Das Gesamtbild setzt sich durch additive Farbmischung aus rot, grün oder blau leuchtenden Punkten zusammen. Dabei können die einzelnen Punkte nicht nur ein- oder ausgeschaltet werden, sondern auch in ihrer Helligkeit variieren. Entsprechend den Gesetzen der additiven Farbmischung entstehen dann die unterschiedlichen Farben. Bild 8 zeigt einige Beispiele. In der Mitte ist jeweils angegeben, welche Bildpunkte leuchten. Ringsherum ist die dann wahrzunehmende Farbe dargestellt.
Monitore:
Monitore oder Bildschirme
nutzt man z. B. als Ausgabegeräte bei Computern. Es gibt sie in zwei
verschiedenen Bauweisen:
a) Monitore mit Elektronenstrahlröhre:
Die Funktionsweise entspricht der von Farbfernsehgeräten. Das Bild
entsteht durch additive Farbmischung.
b) Monitore mit Flüssigkristallanzeige:
Man spricht auch von Bildschirmen mit LCD-Anzeige
(Abkürzung für das englische liquid crystal display) oder Flachbildschirmen,
weil man die Schirme aufgrund des verwendeten technischen Prinzips sehr
flach bauen kann. Auch bei einem solchen Bildschirm gibt es eine große
Anzahl von Bildpunkten, die rot, grün oder blau aufleuchten können.
Das wird aber nicht durch auftreffende Elektronenstrahlen erreicht, sondern
so, dass an die einzelnen Punkte eine Spannung angelegt wird und damit
die dort befindlichen organischen kristallinen Flüssigkeiten ihre
optischen Eigenschaften ändern.

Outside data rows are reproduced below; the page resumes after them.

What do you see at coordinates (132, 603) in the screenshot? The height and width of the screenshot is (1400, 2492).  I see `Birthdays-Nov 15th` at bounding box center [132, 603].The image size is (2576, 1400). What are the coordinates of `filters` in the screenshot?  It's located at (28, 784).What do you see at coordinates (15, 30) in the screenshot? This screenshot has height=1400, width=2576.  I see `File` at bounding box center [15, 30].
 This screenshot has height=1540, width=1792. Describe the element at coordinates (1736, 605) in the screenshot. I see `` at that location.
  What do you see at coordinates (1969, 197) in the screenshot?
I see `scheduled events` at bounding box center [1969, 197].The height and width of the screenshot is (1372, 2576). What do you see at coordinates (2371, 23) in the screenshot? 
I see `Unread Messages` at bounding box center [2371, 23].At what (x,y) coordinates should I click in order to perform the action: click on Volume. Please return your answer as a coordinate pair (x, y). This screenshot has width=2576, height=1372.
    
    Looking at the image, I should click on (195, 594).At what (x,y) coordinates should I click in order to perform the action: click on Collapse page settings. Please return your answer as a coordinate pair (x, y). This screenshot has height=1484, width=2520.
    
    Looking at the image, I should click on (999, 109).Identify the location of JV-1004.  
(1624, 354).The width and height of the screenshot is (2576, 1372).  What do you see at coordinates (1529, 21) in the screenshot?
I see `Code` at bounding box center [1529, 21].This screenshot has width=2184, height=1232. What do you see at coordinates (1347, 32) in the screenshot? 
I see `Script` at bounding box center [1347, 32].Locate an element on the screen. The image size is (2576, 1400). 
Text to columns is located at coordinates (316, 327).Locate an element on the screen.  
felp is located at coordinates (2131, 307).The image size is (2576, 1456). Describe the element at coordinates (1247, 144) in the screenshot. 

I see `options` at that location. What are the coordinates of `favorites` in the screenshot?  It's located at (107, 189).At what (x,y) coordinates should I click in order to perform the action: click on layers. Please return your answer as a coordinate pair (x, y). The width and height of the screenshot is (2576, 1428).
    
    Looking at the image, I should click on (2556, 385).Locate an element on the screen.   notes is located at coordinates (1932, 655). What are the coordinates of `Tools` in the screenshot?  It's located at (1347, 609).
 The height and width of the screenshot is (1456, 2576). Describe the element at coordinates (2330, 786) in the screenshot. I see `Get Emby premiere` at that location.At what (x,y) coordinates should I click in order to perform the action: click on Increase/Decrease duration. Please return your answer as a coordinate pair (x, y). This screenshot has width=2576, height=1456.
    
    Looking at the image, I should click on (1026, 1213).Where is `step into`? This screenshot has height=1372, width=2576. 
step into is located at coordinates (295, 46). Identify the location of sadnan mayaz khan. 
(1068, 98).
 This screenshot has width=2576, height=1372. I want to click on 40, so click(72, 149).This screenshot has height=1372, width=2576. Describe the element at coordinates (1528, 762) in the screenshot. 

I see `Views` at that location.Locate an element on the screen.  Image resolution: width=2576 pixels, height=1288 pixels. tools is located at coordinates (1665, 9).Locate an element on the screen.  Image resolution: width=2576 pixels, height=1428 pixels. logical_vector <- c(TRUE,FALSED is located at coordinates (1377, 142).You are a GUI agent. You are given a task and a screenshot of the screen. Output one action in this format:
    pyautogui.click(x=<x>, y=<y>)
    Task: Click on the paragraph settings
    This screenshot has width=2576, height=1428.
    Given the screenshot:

Um das zu realisieren, ist eine hochwertige
elektronische Steuerung winziger Bereiche des Bildschirms erforderlich.
Das ist einer der Gründe für die gegenwärtig noch relativ
hohen Preise solcher Bildschirme.
Die Auflösung (Anzahl
der Bildpunkte oder Pixel)
beträgt bei LCD-Anzeige zwischen 640 x 350 (224 000 Pixel) und 1024
x 768
(786 432 Pixel). Für professionelle Zwecke arbeitet man mit Auflösungen
bis zu 1600 x 1200 Pixel. Dadurch erhält man auch bei 21-Zoll-Bildschirmen
ein klares Farbbild. Das Grundprinzip der LCD-Anzeige kann man auch für
Schwarz-Weiß-Bilder nutzen. Beispiele dafür sind die digitalen
Anzeigen von Armbanduhren, Taschenrechnern, Organizern oder Handys.